Stated task | Reproduce every line of the data below verbatim, without altering, adding, or omitting anything.

Exercise input |
━━━━━━━━━━━━━━━━━━━━━━━━━━━━━━

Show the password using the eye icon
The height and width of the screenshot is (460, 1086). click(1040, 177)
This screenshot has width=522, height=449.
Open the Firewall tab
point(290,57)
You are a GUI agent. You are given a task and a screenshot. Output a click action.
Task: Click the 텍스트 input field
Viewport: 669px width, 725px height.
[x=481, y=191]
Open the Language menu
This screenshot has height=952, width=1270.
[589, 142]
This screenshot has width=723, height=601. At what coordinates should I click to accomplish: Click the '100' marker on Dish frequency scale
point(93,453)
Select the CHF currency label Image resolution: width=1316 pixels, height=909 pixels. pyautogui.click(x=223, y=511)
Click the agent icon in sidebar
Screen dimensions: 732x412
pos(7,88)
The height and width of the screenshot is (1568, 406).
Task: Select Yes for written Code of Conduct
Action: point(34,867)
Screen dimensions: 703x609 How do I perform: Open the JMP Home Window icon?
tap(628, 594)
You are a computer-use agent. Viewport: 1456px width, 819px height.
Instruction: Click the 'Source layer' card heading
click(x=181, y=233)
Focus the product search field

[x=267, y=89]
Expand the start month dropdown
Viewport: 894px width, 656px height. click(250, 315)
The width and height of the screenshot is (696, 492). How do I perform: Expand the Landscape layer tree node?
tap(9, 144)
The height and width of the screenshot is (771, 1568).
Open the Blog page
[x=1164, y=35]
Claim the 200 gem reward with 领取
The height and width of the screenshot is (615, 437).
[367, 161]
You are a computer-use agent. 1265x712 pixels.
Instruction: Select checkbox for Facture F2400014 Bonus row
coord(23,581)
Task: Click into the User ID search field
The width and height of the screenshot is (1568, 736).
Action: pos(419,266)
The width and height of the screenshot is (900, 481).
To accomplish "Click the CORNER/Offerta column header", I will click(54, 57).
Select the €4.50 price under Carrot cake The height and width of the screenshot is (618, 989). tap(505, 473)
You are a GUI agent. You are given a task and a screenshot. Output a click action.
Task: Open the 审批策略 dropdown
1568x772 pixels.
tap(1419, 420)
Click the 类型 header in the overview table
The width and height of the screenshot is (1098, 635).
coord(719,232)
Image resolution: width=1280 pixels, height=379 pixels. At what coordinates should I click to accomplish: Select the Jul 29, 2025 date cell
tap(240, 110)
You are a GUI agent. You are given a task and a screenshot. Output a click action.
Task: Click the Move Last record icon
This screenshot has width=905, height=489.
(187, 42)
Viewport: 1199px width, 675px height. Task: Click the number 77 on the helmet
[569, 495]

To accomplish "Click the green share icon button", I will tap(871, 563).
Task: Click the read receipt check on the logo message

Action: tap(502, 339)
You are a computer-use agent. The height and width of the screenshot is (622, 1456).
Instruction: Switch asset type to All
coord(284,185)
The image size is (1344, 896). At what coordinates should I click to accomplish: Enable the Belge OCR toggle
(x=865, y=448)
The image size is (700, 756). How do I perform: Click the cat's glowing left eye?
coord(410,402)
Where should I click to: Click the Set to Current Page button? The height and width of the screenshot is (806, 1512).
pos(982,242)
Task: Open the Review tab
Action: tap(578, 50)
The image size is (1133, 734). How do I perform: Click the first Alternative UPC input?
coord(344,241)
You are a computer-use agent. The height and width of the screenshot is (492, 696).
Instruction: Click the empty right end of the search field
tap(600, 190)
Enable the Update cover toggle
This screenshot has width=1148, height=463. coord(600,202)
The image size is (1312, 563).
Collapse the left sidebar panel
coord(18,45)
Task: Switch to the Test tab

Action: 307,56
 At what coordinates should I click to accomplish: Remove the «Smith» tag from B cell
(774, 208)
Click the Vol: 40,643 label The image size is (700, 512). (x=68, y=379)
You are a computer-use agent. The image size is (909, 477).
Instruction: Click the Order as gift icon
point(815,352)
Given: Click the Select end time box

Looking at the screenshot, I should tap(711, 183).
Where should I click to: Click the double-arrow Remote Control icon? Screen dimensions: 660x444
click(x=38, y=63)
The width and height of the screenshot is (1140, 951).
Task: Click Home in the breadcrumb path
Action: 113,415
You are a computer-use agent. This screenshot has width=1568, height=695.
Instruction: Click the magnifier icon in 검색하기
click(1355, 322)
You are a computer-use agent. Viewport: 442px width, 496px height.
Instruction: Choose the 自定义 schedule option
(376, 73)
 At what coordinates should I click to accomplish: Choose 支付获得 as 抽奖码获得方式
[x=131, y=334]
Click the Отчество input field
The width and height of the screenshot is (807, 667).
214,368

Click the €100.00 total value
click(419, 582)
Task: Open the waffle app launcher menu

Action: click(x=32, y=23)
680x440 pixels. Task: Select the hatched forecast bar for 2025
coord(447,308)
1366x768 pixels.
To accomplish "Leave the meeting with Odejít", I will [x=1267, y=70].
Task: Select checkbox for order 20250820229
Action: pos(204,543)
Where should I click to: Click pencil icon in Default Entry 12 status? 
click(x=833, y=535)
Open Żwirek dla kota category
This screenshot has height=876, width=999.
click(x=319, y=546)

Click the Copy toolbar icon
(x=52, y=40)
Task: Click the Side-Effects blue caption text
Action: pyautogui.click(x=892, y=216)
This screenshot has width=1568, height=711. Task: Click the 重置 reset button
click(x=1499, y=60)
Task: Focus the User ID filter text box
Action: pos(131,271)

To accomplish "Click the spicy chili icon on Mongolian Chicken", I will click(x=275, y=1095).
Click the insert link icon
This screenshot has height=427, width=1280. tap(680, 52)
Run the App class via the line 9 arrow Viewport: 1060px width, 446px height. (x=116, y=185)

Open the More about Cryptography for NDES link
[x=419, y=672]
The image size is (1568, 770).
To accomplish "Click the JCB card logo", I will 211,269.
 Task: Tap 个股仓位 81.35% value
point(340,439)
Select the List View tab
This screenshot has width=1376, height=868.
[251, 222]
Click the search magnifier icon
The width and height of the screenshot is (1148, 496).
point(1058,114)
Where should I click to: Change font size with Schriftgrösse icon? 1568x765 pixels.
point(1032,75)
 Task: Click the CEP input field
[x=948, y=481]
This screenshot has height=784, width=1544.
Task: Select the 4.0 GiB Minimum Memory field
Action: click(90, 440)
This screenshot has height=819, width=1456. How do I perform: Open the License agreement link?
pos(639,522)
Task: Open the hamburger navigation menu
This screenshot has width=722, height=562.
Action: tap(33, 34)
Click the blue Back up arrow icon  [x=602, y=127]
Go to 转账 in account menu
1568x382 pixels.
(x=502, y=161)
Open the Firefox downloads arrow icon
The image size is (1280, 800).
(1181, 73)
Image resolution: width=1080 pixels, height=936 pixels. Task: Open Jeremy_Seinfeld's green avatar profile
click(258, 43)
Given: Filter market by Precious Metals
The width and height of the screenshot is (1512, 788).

━━━━━━━━━━━━━━━━━━━━━━━━━━━━━━

Result |
Show the password using the eye icon
The height and width of the screenshot is (460, 1086). click(1040, 177)
This screenshot has width=522, height=449.
Open the Firewall tab
point(290,57)
You are a GUI agent. You are given a task and a screenshot. Output a click action.
Task: Click the 텍스트 input field
Viewport: 669px width, 725px height.
[x=481, y=191]
Open the Language menu
This screenshot has height=952, width=1270.
[589, 142]
This screenshot has width=723, height=601. At what coordinates should I click to accomplish: Click the '100' marker on Dish frequency scale
point(93,453)
Select the CHF currency label Image resolution: width=1316 pixels, height=909 pixels. pyautogui.click(x=223, y=511)
Click the agent icon in sidebar
Screen dimensions: 732x412
pos(7,88)
The height and width of the screenshot is (1568, 406).
Task: Select Yes for written Code of Conduct
Action: point(34,867)
Screen dimensions: 703x609 How do I perform: Open the JMP Home Window icon?
tap(628, 594)
You are a computer-use agent. Viewport: 1456px width, 819px height.
Instruction: Click the 'Source layer' card heading
click(x=181, y=233)
Focus the product search field

[x=267, y=89]
Expand the start month dropdown
Viewport: 894px width, 656px height. click(250, 315)
The width and height of the screenshot is (696, 492). How do I perform: Expand the Landscape layer tree node?
tap(9, 144)
The height and width of the screenshot is (771, 1568).
Open the Blog page
[x=1164, y=35]
Claim the 200 gem reward with 领取
The height and width of the screenshot is (615, 437).
[367, 161]
You are a computer-use agent. 1265x712 pixels.
Instruction: Select checkbox for Facture F2400014 Bonus row
coord(23,581)
Task: Click into the User ID search field
The width and height of the screenshot is (1568, 736).
Action: pos(419,266)
The width and height of the screenshot is (900, 481).
To accomplish "Click the CORNER/Offerta column header", I will click(54, 57).
Select the €4.50 price under Carrot cake The height and width of the screenshot is (618, 989). tap(505, 473)
You are a GUI agent. You are given a task and a screenshot. Output a click action.
Task: Open the 审批策略 dropdown
1568x772 pixels.
tap(1419, 420)
Click the 类型 header in the overview table
The width and height of the screenshot is (1098, 635).
coord(719,232)
Image resolution: width=1280 pixels, height=379 pixels. At what coordinates should I click to accomplish: Select the Jul 29, 2025 date cell
tap(240, 110)
You are a GUI agent. You are given a task and a screenshot. Output a click action.
Task: Click the Move Last record icon
This screenshot has width=905, height=489.
(187, 42)
Viewport: 1199px width, 675px height. Task: Click the number 77 on the helmet
[569, 495]

To accomplish "Click the green share icon button", I will tap(871, 563).
Task: Click the read receipt check on the logo message

Action: tap(502, 339)
You are a computer-use agent. The height and width of the screenshot is (622, 1456).
Instruction: Switch asset type to All
coord(284,185)
The image size is (1344, 896). At what coordinates should I click to accomplish: Enable the Belge OCR toggle
(x=865, y=448)
The image size is (700, 756). How do I perform: Click the cat's glowing left eye?
coord(410,402)
Where should I click to: Click the Set to Current Page button? The height and width of the screenshot is (806, 1512).
pos(982,242)
Task: Open the Review tab
Action: tap(578, 50)
The image size is (1133, 734). How do I perform: Click the first Alternative UPC input?
coord(344,241)
You are a computer-use agent. The height and width of the screenshot is (492, 696).
Instruction: Click the empty right end of the search field
tap(600, 190)
Enable the Update cover toggle
This screenshot has width=1148, height=463. coord(600,202)
The image size is (1312, 563).
Collapse the left sidebar panel
coord(18,45)
Task: Switch to the Test tab

Action: 307,56
 At what coordinates should I click to accomplish: Remove the «Smith» tag from B cell
(774, 208)
Click the Vol: 40,643 label The image size is (700, 512). (x=68, y=379)
You are a computer-use agent. The image size is (909, 477).
Instruction: Click the Order as gift icon
point(815,352)
Given: Click the Select end time box

Looking at the screenshot, I should tap(711, 183).
Where should I click to: Click the double-arrow Remote Control icon? Screen dimensions: 660x444
click(x=38, y=63)
The width and height of the screenshot is (1140, 951).
Task: Click Home in the breadcrumb path
Action: 113,415
You are a computer-use agent. This screenshot has width=1568, height=695.
Instruction: Click the magnifier icon in 검색하기
click(1355, 322)
You are a computer-use agent. Viewport: 442px width, 496px height.
Instruction: Choose the 自定义 schedule option
(376, 73)
 At what coordinates should I click to accomplish: Choose 支付获得 as 抽奖码获得方式
[x=131, y=334]
Click the Отчество input field
The width and height of the screenshot is (807, 667).
214,368

Click the €100.00 total value
click(419, 582)
Task: Open the waffle app launcher menu

Action: click(x=32, y=23)
680x440 pixels. Task: Select the hatched forecast bar for 2025
coord(447,308)
1366x768 pixels.
To accomplish "Leave the meeting with Odejít", I will [x=1267, y=70].
Task: Select checkbox for order 20250820229
Action: pos(204,543)
Where should I click to: Click pencil icon in Default Entry 12 status? 
click(x=833, y=535)
Open Żwirek dla kota category
This screenshot has height=876, width=999.
click(x=319, y=546)

Click the Copy toolbar icon
(x=52, y=40)
Task: Click the Side-Effects blue caption text
Action: pyautogui.click(x=892, y=216)
This screenshot has width=1568, height=711. Task: Click the 重置 reset button
click(x=1499, y=60)
Task: Focus the User ID filter text box
Action: pos(131,271)

To accomplish "Click the spicy chili icon on Mongolian Chicken", I will click(x=275, y=1095).
Click the insert link icon
This screenshot has height=427, width=1280. tap(680, 52)
Run the App class via the line 9 arrow Viewport: 1060px width, 446px height. (x=116, y=185)

Open the More about Cryptography for NDES link
[x=419, y=672]
The image size is (1568, 770).
To accomplish "Click the JCB card logo", I will 211,269.
 Task: Tap 个股仓位 81.35% value
point(340,439)
Select the List View tab
This screenshot has width=1376, height=868.
[251, 222]
Click the search magnifier icon
The width and height of the screenshot is (1148, 496).
point(1058,114)
Where should I click to: Change font size with Schriftgrösse icon? 1568x765 pixels.
point(1032,75)
 Task: Click the CEP input field
[x=948, y=481]
This screenshot has height=784, width=1544.
Task: Select the 4.0 GiB Minimum Memory field
Action: click(90, 440)
This screenshot has height=819, width=1456. How do I perform: Open the License agreement link?
pos(639,522)
Task: Open the hamburger navigation menu
This screenshot has width=722, height=562.
Action: tap(33, 34)
Click the blue Back up arrow icon  [x=602, y=127]
Go to 转账 in account menu
1568x382 pixels.
(x=502, y=161)
Open the Firefox downloads arrow icon
The image size is (1280, 800).
(1181, 73)
Image resolution: width=1080 pixels, height=936 pixels. Task: Open Jeremy_Seinfeld's green avatar profile
click(258, 43)
Given: Filter market by Precious Metals
The width and height of the screenshot is (1512, 788).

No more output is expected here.